-- Opening Marker --
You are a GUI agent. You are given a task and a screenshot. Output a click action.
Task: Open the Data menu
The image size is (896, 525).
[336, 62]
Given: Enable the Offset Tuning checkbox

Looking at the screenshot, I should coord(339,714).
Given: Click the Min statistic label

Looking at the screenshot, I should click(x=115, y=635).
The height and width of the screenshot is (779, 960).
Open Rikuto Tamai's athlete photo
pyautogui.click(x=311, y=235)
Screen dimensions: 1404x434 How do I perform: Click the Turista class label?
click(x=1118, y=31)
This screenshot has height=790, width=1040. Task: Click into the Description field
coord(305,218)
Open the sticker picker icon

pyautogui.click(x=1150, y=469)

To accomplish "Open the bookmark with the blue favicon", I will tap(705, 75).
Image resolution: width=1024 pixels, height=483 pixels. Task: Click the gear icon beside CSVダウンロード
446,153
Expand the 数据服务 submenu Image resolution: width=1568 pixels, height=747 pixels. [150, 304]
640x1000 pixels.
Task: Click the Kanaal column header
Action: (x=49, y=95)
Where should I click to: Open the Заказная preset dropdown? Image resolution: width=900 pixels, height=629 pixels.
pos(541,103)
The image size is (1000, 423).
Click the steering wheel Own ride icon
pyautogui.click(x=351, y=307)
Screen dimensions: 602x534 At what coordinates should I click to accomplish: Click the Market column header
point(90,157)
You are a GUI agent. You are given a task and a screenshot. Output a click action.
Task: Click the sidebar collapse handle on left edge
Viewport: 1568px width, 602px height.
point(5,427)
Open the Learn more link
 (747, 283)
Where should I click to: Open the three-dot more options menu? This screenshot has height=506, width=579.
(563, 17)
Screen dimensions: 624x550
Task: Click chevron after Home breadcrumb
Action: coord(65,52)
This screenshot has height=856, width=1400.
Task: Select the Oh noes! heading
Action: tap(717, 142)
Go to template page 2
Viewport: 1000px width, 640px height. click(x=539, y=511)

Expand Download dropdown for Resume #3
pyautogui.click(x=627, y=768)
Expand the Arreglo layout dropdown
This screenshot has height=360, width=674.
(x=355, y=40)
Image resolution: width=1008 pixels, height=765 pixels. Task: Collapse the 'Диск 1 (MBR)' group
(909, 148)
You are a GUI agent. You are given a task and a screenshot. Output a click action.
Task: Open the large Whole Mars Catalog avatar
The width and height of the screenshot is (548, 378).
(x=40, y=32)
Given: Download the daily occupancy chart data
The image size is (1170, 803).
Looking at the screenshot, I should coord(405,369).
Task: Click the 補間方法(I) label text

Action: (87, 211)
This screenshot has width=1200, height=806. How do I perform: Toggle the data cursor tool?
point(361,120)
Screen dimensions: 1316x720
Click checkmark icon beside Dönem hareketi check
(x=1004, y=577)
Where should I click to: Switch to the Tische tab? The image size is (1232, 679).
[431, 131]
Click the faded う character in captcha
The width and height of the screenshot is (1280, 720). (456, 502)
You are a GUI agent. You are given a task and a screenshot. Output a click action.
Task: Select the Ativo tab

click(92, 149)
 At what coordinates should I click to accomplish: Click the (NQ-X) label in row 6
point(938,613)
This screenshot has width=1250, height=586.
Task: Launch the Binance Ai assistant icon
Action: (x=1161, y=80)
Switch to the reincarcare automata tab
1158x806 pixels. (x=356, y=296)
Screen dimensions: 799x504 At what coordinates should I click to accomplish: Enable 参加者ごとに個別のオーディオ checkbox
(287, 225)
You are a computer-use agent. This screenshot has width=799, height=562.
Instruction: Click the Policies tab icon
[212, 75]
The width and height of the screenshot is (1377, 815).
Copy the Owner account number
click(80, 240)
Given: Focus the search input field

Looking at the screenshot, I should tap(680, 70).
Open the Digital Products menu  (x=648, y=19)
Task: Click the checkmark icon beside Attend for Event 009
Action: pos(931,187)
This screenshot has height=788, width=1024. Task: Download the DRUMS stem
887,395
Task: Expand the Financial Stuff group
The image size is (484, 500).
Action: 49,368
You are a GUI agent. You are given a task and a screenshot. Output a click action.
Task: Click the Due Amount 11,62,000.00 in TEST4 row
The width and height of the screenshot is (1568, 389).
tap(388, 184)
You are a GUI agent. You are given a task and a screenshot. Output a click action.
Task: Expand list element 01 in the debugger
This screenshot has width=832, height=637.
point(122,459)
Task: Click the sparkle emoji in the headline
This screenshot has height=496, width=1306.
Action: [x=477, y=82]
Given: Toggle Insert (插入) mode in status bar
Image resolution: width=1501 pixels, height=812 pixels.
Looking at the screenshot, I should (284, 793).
-- Closing Marker --
• _WHAT YOU WILL DO_
Write the lines out again exactly, from the one containing "Given: Toggle Insert (插入) mode in status bar" through the last line of the records, and include no other lines.

• _TASK RESULT_
Given: Toggle Insert (插入) mode in status bar
Image resolution: width=1501 pixels, height=812 pixels.
Looking at the screenshot, I should (284, 793).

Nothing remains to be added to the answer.